Workshop, March 21-22, 2020 (GWZO Leipzig, Germany)
The scholar is
dead – long live the scholar? Over the last couple of decades, the
epistemological tectonics of contemporary societies have experienced massive
changes – and so has the subject of our workshop, the scholar. Within a highly
diverse environment, scholarship has become destabilised as an epistemic
authority, due to socio-political processes, economic pressure, internal
conflicts, new media techniques etc.
The workshop aims
to investigate the historical changes and challenges of (academic)

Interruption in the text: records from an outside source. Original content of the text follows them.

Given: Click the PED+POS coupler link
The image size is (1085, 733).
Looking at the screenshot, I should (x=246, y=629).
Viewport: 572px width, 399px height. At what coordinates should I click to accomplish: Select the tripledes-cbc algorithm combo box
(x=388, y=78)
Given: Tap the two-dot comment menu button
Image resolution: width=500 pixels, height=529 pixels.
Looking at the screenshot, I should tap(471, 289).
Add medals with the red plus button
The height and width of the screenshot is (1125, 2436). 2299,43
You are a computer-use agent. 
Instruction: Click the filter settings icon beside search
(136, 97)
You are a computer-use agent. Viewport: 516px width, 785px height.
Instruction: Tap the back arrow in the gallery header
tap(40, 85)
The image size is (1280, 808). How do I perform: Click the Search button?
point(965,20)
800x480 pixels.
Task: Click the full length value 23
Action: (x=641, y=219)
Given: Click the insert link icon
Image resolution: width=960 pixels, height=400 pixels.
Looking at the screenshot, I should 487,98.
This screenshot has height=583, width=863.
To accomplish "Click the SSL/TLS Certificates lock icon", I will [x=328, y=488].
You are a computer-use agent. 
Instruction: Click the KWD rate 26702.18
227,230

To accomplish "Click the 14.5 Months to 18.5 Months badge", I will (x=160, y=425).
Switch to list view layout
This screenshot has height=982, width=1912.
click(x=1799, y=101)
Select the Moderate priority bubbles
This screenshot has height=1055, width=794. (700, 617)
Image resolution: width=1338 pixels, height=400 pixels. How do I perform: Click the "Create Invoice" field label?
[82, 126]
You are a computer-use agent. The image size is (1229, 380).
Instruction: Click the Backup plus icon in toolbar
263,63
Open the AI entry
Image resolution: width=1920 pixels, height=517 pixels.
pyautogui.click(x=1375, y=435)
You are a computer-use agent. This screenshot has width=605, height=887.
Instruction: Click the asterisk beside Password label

scholarship’s role as the paramount producer of knowledge. Concentrating on
(the public perception of) STS scholars, historians, sociologists and
philosophers of science, as well as their non-academic counterparts, we aim to
analyse concepts of scientific self-reflection and their historical trajectory
in Eastern and Central Europe from the 1970s (starting with the Helsinki
Declaration) via the transformations of 1989 and the ‘science wars’ of the
1990s up to the alleged rising of the ‘post-truth era’ today. Looking at the
immanent or perceived boundaries between different rationalities, between
science, politics, and the public, we will map changes in the political
configuration of knowledge production by discussing if, when and how these
boundaries shifted, were strengthened, weakened or removed and how this
affected the epistemic figure of the scholar. We will look at epistemological
dynamics between universalism and particularism, the fragmentation of epistemic
authority, and the tribalisation of truth, and want to discuss whether they can
be regarded as an effect of
…political
transformations, processes of re-nationalization, conservative and religious
turns,
…a shift in media
technologies and the unsettling of classic information media,
…social
diversification and the consequent emergence of specific group attitudes
towards globalization or modernization.
We will, however,
ask as well, whether the observable loss of scholarship’s authority has to be
regarded as a new phenomenon, or whether this diagnosis itself follows a
narrative of decay? Did scholars in Eastern Europe possess an epistemological
hegemony at all and if so – how can it be characterized? Can we consider the
present state as a slightly more splintered version of conflicts well known
from the Cold War and the ‘science wars’, or do we have to take into account a
vast variety of different former epistemological camps in the East? What is the
relationship between ‘traditional’ modes of propaganda or disinformation and
postmodern relativist philosophies? Do politicized epistemologies have to be
regarded as a new phenomenon, informed by these philosophies and generated by
the emergence of new technical media?
Tackling these
issues, we hope to shed light not only on some crucial developments in the
Central and Eastern European history of science and humanities itself, but on
some of the most pressing and far-reaching questions about the contemporary
status of academia.
Papers should
address one of the three areas:
(1.) epistemology
as a factor of system stabilization and the belief in the objective and
trustworthy scientific persona, whose diagnoses and prognoses are of paramount
importance for the society / the state, as epitomized in the Science of Science
scholar up to 1989;
(2.) the
unbalancing of professional/academic and lay/dissident epistemologies, the
post-soviet transformation of the figure of the scholar, and the rewriting of
its history in the history of science during the 1990s;
(3.) the
increasing emergence and approval of non-academic producers of knowledge, and
the related transformation of scholarly self-conception and master narratives
in the field of history (of science and humanities) from the 1990s until today,
when the academic scholar has lost more and more ground as a figure of trust.
The workshop continues
a series of events held at Erfurt (2017, 2018), Moscow (2018), and St.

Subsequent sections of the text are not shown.